Apricot is the fruit from the apricot tree, Prunus armeniaca being its botanical name, a tree from the Rosaceae family, which is grown in France, along the Mediterranean coast. There are several varieties of apricots, depending upon the production area: Bergeron, Lambertin, Rouge du Roussillon, Orangé de Provence, Royal … All mature in July and August, making the apricot a summer fruit, linked with the notions of summer holidays, sun and Southern France. However, in the cosmetics world, there is no specific season for the apricot. All the year-long it works, for our skin's benefits and well-being.
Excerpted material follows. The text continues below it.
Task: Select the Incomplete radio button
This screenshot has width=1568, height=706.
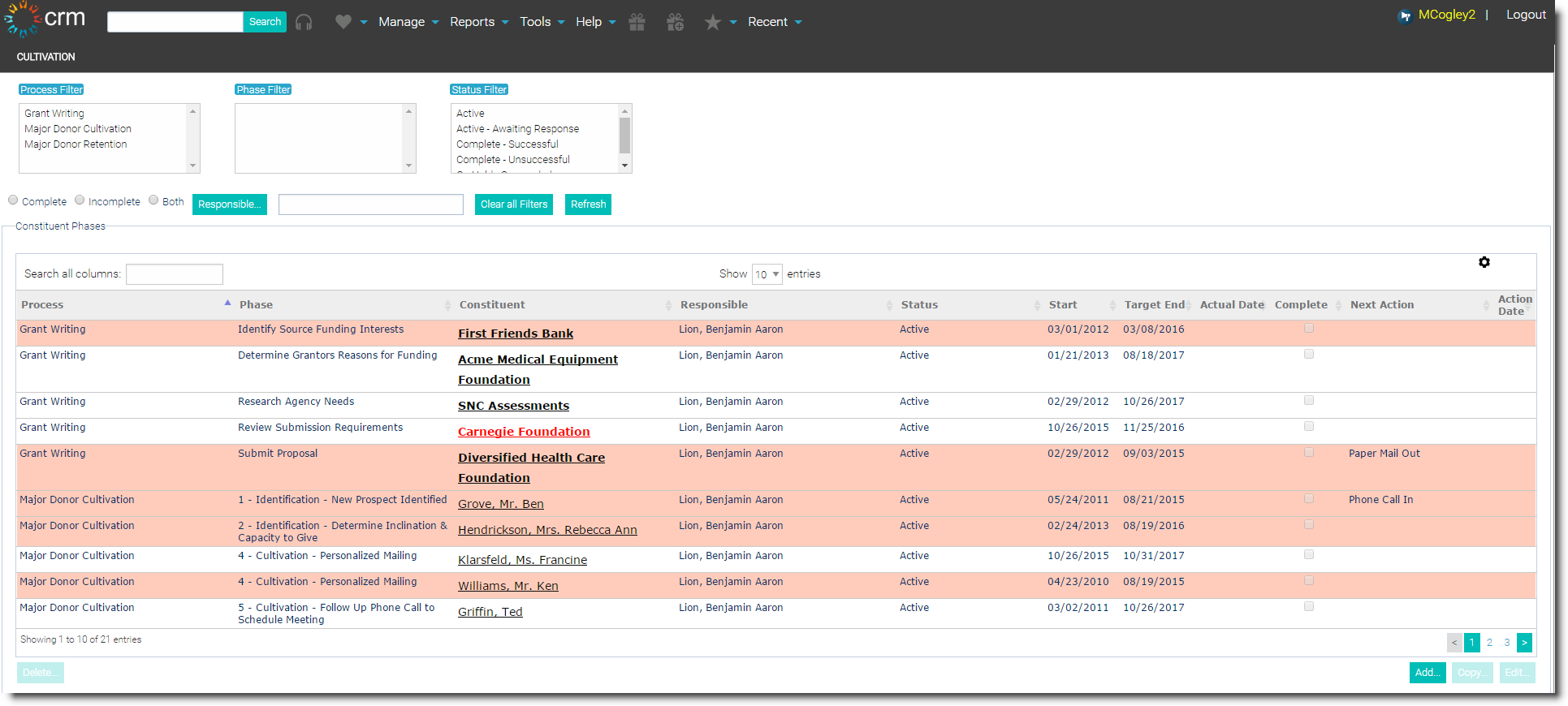Action: coord(80,200)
The kernel, the kernel only, but the entire kernel

The fruit’s flesh is rarely used, in face-care creams. The apricot tree leaves are even less present in our beauty products. All in all, clearly the kernel only is interesting for cosmetics, for more than one reason.
In fact, when speaking of the apricot kernel in cosmetics, it deals with two very different parts, which provide two ingredients that are also much different. It occurs that the shell of the kernel, once grounded to powder, becomes an exfoliating active ingredient, while the nut, once dried and pressed, delivers a precious oil, fragrance-free and with a beautiful yellow-orange colour.

The exfoliant powder

The first ingredient, mainly used in organic and natural cosmetics. Grounded to powder and micronized, the shell of the kernel produces what is called an abrasive agent, after the official categories list of cosmetic ingredients; more usually, we talk of exfoliating ingredients. This is the basis for an efficient exfoliation, on face or body.
Right, some cosmetologists come with some reservations about these exfoliants from kernels, be they apricot or other nuts: they fear that some sharp edges stay after micronization, which could aggress skins. They prefer the perfect spheres of the micro-balls, such as those manufactured from jojoba esters. Very sensitive skins may indeed prefer the latter.

The oil for mature skins

Letting aside the shell, let us go deep inside: we find the seed and its oil, this second ingredient, the properties of which the cosmetic industry has learnt to exploit.
All the oils have nourishing and emollient (which smoothens the skin and makes it supple) properties, thanks to their richness in essential fatty acids. The apricot seed oil is no exception to the rule, while, further to this property common to all the vegetable fatty ingredients, it comes with a high content in vitamins: this helps it in an anti-free radical and regenerating active ingredient role. Thus, it is the ingredient of choice for hydrating and anti-ageing care, as it is all the more renowned for making our skins satin-soft and for reviving skin radiance. This is why it is often found in face-care creams, and even more in oil-blends-based serums or in silky-textured make-up removers designed for mature skins.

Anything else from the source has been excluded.